### Action item
Reproduce the data below exactly as written. Pictures do not belong in the copy.

——————————

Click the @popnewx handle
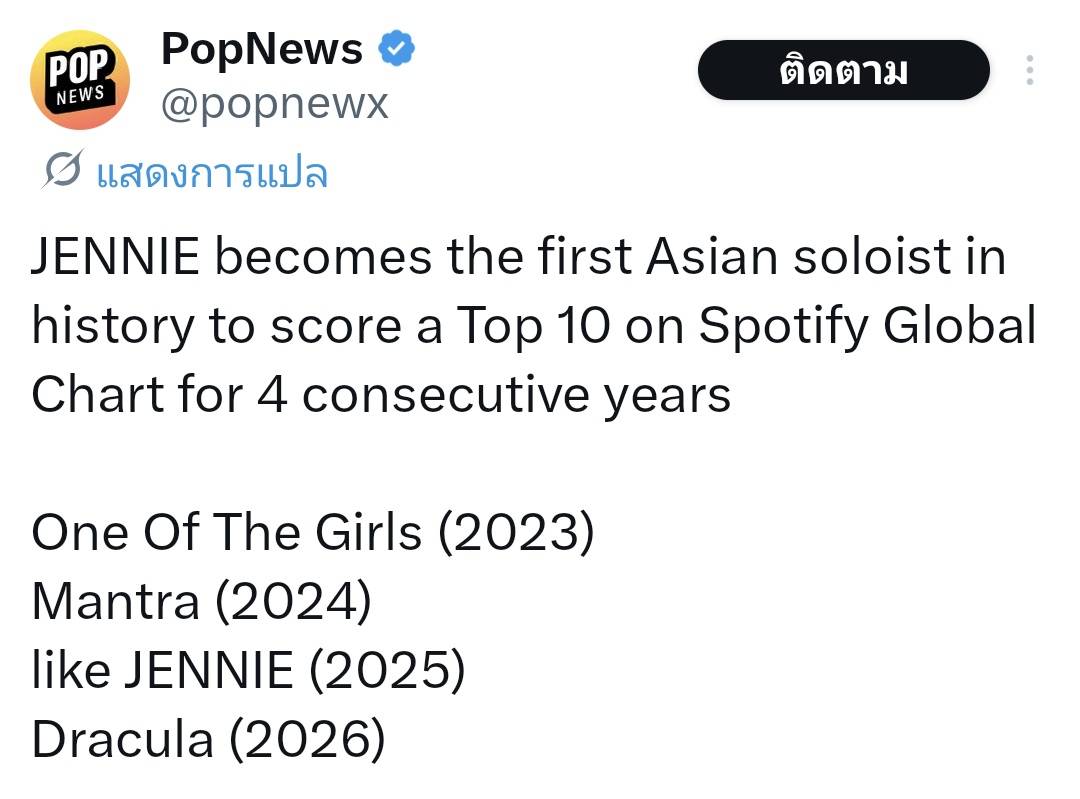This screenshot has height=799, width=1080. pyautogui.click(x=274, y=103)
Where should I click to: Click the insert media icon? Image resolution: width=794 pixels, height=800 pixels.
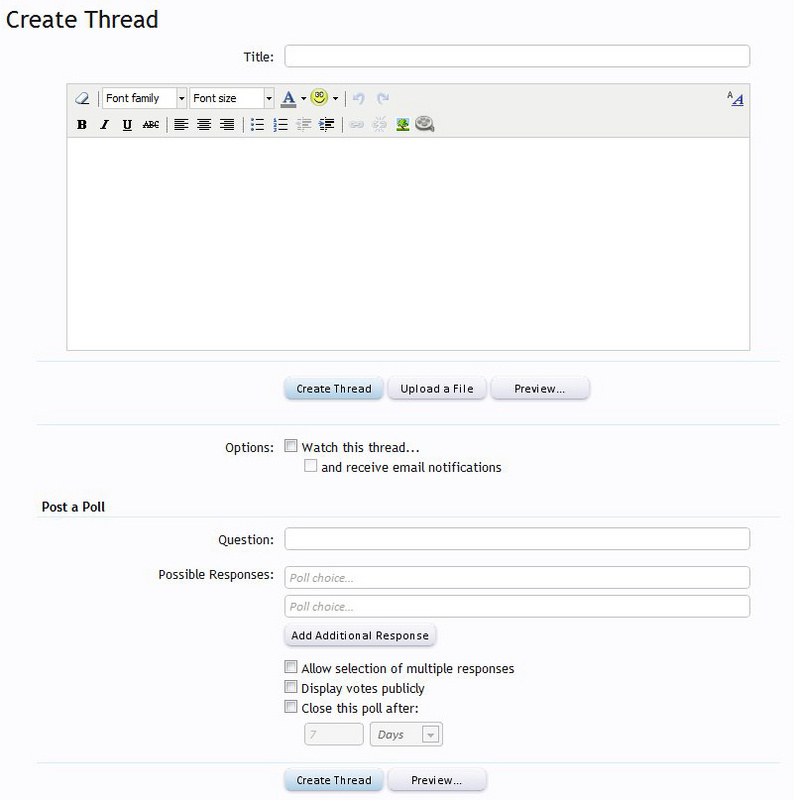pyautogui.click(x=425, y=125)
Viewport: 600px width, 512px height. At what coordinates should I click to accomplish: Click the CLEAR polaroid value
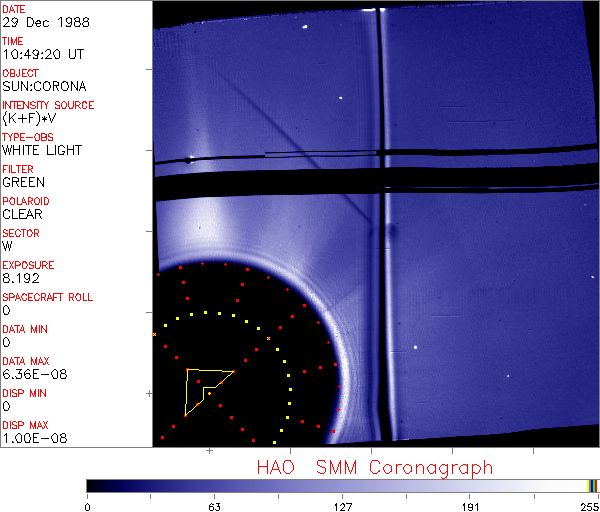[22, 214]
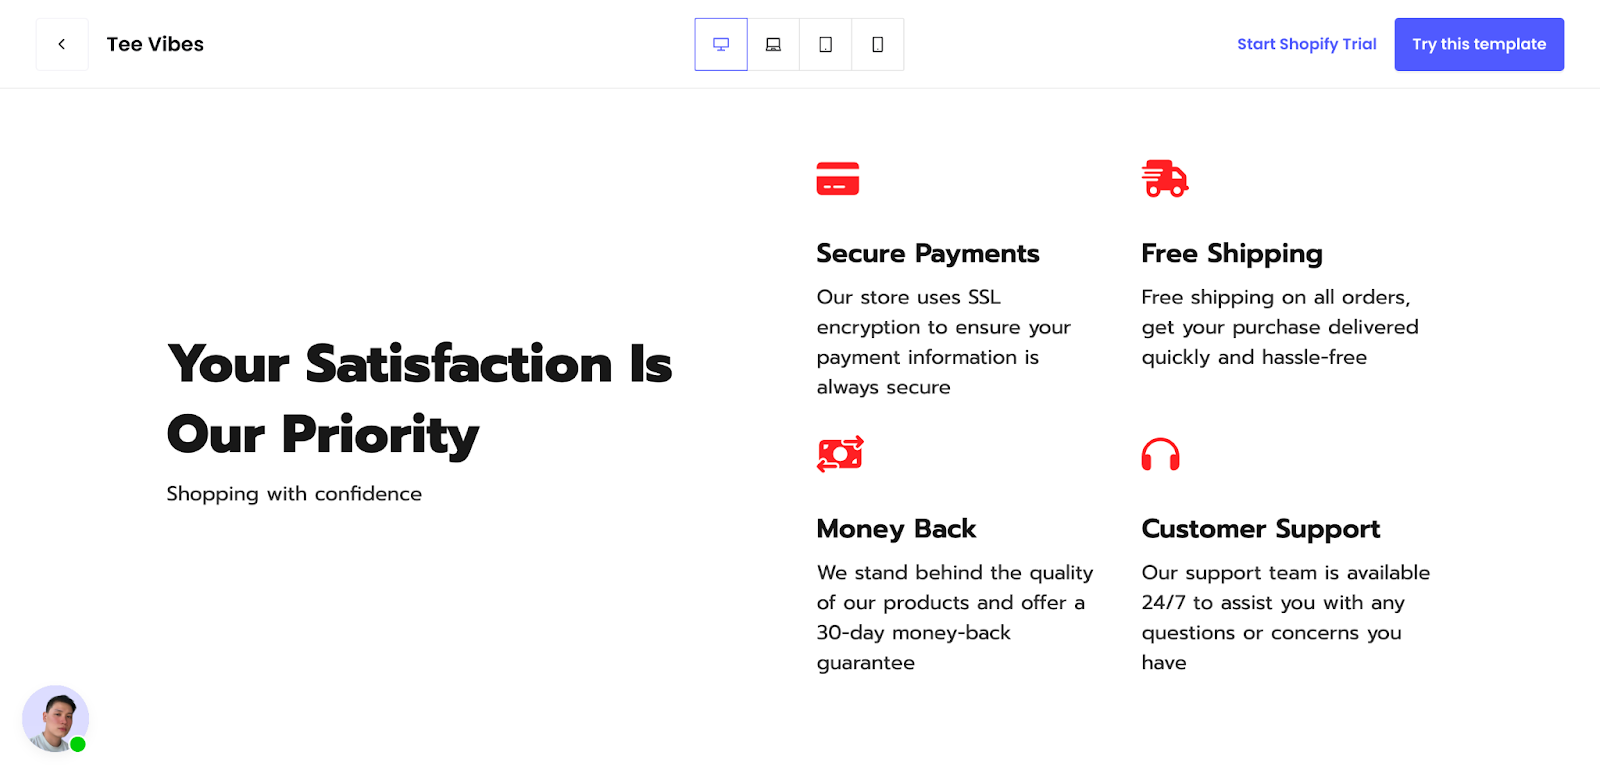The height and width of the screenshot is (774, 1600).
Task: Click the Tee Vibes template title
Action: click(x=155, y=44)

——————————

### Response to the exercise
Click the @popnewx handle
This screenshot has height=799, width=1080. pyautogui.click(x=274, y=103)
Where should I click to: Click the insert media icon? Image resolution: width=794 pixels, height=800 pixels.
pyautogui.click(x=425, y=125)
Viewport: 600px width, 512px height. At what coordinates should I click to accomplish: Click the CLEAR polaroid value
[22, 214]
The height and width of the screenshot is (774, 1600).
Task: Click the Tee Vibes template title
Action: click(x=155, y=44)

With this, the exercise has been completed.